- **Task objective**
Rewrite the rows from the very first line through the line that contains "tap(63, 30)", changing "OK" to "Cancel" and leaving all else unchanged.

Data items:
begin

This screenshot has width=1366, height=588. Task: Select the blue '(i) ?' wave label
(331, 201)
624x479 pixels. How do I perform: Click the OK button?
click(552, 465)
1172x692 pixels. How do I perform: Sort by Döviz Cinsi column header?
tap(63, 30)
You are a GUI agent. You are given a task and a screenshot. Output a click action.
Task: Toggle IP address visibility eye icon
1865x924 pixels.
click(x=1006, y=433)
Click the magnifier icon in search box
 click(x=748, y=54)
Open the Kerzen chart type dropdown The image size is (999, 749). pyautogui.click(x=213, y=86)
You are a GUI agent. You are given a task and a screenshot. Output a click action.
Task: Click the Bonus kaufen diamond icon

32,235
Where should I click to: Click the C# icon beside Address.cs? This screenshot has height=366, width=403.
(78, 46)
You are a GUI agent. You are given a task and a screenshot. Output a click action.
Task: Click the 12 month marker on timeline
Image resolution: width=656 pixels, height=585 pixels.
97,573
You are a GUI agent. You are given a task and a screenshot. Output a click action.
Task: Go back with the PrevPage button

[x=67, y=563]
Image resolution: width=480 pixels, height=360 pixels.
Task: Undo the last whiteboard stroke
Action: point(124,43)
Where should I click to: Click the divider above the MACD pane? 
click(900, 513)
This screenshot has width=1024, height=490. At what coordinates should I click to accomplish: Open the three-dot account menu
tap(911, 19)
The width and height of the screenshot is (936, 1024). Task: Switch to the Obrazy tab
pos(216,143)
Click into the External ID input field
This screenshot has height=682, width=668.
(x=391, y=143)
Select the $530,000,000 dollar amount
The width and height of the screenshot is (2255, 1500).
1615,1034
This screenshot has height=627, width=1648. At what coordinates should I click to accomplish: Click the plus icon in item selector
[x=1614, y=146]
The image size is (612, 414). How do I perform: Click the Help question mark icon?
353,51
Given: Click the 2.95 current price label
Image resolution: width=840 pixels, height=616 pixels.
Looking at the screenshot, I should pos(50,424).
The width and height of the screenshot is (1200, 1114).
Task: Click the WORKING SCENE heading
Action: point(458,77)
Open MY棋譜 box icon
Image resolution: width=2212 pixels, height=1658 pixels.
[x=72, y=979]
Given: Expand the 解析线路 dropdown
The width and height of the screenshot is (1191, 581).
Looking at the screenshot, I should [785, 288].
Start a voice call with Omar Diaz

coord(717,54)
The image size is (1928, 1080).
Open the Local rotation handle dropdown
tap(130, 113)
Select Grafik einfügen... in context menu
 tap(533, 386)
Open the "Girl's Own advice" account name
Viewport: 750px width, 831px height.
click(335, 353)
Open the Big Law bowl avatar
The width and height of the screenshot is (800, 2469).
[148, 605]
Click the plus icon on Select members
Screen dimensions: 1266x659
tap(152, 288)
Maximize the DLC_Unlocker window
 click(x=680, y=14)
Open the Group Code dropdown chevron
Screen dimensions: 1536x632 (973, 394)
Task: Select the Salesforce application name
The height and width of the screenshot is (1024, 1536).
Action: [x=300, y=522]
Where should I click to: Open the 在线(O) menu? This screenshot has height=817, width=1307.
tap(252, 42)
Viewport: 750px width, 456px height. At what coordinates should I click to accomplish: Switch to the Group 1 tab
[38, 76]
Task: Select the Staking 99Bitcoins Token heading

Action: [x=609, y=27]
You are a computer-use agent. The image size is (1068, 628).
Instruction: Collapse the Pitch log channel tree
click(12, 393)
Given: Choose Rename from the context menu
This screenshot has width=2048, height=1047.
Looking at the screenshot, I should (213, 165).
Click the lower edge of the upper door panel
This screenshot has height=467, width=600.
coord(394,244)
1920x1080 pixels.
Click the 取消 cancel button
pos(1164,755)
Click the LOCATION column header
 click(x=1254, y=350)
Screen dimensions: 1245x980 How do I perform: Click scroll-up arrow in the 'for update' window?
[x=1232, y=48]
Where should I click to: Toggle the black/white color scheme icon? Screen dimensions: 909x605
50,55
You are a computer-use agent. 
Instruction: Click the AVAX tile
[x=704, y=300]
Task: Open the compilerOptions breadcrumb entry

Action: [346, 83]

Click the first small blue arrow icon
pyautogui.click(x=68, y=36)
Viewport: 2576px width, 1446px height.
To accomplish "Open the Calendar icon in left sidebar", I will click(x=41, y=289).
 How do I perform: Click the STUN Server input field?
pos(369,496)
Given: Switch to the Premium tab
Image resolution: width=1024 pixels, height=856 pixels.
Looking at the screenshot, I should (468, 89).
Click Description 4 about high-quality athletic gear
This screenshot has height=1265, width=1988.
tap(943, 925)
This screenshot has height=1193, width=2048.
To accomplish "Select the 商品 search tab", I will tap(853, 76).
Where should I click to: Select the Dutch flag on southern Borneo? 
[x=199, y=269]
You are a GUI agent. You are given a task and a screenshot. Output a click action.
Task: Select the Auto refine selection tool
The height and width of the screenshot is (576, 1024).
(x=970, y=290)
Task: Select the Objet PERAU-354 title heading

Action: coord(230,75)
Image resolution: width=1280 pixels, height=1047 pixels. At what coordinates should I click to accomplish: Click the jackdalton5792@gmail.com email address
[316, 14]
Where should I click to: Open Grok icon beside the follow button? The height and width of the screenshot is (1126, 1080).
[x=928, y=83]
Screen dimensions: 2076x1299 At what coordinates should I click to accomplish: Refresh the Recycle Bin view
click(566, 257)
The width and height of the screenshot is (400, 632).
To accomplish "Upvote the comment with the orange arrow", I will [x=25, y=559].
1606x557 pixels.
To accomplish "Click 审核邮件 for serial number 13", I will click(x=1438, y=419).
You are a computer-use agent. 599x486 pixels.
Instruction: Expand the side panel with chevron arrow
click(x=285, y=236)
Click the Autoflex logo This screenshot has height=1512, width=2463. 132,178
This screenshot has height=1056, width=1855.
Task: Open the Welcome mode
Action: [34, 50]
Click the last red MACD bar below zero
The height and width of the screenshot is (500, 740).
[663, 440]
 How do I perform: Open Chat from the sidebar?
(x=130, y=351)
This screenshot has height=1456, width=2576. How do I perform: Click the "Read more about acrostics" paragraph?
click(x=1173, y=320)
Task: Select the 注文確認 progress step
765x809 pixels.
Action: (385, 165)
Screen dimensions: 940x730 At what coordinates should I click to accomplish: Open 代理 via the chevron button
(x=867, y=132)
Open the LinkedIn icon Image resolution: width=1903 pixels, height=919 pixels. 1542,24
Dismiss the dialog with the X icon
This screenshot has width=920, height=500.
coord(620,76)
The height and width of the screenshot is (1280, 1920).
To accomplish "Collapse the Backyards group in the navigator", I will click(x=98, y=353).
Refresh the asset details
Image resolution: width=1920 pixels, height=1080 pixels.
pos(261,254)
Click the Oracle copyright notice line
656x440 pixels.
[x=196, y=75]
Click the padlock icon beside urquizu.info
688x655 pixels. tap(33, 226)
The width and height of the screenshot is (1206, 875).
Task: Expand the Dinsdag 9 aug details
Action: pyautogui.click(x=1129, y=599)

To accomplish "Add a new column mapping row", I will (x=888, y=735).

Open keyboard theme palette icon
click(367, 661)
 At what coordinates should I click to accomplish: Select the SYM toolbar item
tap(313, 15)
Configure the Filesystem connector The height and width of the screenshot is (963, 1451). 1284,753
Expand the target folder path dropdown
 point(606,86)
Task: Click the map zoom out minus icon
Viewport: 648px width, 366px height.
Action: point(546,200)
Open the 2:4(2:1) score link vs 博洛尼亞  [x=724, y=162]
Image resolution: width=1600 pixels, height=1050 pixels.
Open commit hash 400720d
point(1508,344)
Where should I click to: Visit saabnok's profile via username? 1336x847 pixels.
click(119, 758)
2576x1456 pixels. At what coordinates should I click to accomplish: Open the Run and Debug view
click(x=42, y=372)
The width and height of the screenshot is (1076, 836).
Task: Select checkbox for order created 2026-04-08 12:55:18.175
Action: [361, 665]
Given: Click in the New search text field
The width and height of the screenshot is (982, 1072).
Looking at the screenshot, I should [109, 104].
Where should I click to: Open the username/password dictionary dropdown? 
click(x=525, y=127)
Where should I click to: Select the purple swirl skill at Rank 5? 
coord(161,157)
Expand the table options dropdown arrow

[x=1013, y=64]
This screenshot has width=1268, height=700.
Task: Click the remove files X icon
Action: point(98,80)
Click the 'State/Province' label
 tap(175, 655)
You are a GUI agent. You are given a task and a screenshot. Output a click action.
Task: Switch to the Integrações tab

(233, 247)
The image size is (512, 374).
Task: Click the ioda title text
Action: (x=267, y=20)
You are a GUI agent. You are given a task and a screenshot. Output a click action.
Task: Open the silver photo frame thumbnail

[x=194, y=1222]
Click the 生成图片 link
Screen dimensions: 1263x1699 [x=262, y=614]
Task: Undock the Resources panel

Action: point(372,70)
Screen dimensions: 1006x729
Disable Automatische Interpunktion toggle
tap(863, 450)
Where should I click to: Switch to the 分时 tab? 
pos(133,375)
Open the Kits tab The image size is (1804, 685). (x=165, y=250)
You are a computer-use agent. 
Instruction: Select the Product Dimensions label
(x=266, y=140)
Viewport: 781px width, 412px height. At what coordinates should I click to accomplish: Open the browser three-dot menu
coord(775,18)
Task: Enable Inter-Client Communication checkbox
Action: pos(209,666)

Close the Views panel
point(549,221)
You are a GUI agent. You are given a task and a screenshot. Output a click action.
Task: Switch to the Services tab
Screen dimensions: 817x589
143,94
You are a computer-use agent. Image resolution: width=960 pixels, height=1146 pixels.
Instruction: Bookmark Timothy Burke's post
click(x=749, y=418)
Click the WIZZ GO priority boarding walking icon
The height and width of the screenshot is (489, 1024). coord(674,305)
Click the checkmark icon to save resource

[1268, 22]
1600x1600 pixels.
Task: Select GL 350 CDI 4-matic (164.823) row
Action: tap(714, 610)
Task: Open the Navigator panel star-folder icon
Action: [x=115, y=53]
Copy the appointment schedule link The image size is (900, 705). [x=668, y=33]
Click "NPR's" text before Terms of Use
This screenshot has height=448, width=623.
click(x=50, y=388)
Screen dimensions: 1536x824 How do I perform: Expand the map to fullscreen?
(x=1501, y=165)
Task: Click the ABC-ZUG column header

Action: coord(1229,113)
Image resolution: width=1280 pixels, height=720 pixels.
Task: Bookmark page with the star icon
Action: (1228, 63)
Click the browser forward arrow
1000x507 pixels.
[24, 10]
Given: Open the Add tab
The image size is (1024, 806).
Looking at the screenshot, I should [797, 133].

end

- **Solution below**
This screenshot has width=1366, height=588. Task: Select the blue '(i) ?' wave label
(331, 201)
624x479 pixels. How do I perform: Click the Cancel button?
click(552, 465)
1172x692 pixels. How do I perform: Sort by Döviz Cinsi column header?
tap(63, 30)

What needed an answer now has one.